[Saved data entries]
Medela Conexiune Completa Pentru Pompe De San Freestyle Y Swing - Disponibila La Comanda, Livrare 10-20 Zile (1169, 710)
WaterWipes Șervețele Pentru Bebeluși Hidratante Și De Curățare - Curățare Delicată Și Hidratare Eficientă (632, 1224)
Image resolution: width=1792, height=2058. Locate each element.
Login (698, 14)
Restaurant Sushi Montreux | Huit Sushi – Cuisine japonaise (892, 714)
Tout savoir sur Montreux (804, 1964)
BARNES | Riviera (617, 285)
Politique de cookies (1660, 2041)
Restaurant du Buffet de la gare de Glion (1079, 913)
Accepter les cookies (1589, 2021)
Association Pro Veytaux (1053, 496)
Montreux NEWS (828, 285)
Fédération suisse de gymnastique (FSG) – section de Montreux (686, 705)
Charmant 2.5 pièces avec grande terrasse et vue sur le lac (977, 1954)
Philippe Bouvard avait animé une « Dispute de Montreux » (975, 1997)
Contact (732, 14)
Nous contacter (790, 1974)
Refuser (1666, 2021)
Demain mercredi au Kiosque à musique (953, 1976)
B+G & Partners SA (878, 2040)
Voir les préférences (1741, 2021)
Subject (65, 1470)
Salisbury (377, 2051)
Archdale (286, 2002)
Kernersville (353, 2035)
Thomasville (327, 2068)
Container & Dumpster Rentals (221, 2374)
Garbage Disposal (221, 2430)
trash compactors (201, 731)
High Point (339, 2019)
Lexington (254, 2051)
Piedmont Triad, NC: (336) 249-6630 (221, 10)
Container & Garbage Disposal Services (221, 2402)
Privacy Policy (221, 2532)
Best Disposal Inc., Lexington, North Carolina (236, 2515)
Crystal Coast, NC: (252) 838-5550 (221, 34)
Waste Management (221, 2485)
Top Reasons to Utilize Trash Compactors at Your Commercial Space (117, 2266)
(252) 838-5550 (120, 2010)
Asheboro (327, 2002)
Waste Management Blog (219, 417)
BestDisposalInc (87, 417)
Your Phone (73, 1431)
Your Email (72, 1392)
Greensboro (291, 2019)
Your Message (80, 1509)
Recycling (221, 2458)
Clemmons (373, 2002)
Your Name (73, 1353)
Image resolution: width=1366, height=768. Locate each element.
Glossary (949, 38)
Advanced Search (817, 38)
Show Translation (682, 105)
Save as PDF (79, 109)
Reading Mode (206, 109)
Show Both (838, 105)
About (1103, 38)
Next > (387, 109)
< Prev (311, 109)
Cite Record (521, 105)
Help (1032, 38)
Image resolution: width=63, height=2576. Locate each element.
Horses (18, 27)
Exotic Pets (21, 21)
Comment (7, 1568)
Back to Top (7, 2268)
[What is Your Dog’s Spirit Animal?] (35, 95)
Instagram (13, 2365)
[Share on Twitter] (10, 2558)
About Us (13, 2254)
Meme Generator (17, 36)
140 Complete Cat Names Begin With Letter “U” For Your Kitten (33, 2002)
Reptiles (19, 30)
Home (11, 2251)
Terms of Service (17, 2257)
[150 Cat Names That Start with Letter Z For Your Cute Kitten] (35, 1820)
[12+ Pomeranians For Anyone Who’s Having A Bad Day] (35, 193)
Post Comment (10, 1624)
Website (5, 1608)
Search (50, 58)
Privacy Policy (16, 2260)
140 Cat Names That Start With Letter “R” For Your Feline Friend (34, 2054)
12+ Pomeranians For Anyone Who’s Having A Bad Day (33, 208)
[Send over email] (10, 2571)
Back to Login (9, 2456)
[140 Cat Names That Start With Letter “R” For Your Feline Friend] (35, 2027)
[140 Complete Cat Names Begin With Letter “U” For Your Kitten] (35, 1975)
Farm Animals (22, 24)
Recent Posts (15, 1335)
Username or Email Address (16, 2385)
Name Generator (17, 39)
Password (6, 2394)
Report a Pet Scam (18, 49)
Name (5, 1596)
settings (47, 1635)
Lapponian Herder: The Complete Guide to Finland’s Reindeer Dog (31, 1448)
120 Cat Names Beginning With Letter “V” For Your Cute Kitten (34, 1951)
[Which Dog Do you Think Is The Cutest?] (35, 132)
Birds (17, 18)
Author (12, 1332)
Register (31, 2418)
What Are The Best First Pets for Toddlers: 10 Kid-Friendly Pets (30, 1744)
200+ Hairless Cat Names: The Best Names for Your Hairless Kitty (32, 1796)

ACTIVITY
From the first line of the data above to the line holding "Login (698, 14)", reproduce each line exactly; emit no other lines.

SOLUTION TO THIS EXERCISE
Medela Conexiune Completa Pentru Pompe De San Freestyle Y Swing - Disponibila La Comanda, Livrare 10-20 Zile (1169, 710)
WaterWipes Șervețele Pentru Bebeluși Hidratante Și De Curățare - Curățare Delicată Și Hidratare Eficientă (632, 1224)
Image resolution: width=1792, height=2058. Locate each element.
Login (698, 14)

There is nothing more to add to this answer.